Votre plan d'action en 5 étapes
Ces 7 erreurs ont un point commun : elles se corrigent avec de la méthode, pas du talent. Voici comment passer de la lecture à l'action en 5 étapes progressives.
Audit de votre positionnement (semaine 1)
Passez en revue votre site, vos pitchs et vos propositions. Sont-ils compréhensibles en 30 secondes pour un DG que vous ne connaissez pas ? Identifiez les 2 segments où vous avez les meilleures références, et refaites votre message autour d'eux.
Mise en place du CRM et des métriques (semaine 2)
Choisissez un CRM simple (HubSpot Free, Notion, Pipedrive) et configurez les 5 étapes de votre entonnoir. Activez le suivi des 5 métriques clés. Rétroactivement, estimez vos taux actuels | même approximatifs.
Création de votre playbook de signaux (semaine 3)
Listez 5 à 7 événements déclencheurs pertinents pour vos cibles. Pour chacun, rédigez un message d'approche de 3 lignes maximum. Testez-les sur 20 prospects avant de les finaliser.
Lancement de la séquence de prospection régulière (semaine 4)

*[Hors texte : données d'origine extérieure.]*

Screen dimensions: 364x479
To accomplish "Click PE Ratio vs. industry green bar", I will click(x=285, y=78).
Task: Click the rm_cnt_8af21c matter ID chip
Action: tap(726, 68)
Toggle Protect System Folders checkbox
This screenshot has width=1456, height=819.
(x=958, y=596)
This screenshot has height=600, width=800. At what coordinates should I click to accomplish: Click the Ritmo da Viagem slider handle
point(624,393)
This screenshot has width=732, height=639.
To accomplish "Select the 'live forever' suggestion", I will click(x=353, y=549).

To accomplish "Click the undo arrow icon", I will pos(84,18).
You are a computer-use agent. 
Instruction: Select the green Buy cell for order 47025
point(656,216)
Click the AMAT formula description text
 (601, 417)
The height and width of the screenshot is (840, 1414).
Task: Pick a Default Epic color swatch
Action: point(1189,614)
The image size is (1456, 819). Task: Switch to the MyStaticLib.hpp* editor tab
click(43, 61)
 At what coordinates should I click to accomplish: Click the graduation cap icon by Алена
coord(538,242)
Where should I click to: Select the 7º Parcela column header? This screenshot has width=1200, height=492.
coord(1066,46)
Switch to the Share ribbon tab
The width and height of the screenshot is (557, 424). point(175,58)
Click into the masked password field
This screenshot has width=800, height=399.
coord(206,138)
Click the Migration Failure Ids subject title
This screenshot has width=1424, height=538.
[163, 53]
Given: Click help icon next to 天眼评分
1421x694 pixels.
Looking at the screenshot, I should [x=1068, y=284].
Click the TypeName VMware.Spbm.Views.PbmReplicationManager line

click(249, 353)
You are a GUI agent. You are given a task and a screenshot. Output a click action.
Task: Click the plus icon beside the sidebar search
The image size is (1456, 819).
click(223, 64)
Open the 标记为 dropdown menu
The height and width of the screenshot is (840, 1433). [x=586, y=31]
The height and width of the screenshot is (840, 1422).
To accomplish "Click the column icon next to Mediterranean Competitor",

Bloquez 2 créneaux hebdomadaires non négociables. Fixez un objectif de volume (15 nouveaux contacts + 10 relances contextuelles par semaine). Mesurez dès la première semaine | pas le résultat, mais l'exécution.
Activation du contenu comme levier de long terme (mois 2)
Identifiez les 3 problématiques les plus fréquentes chez vos cibles. Transformez-les en 3 articles ou posts LinkedIn. Partagez-les activement dans vos approches outbound. Le contenu et la prospection fonctionnent mieux ensemble que séparément.
Votre checklist de diagnostic
Utilisez ce tableau pour évaluer rapidement votre situation actuelle sur chacune des 7 erreurs.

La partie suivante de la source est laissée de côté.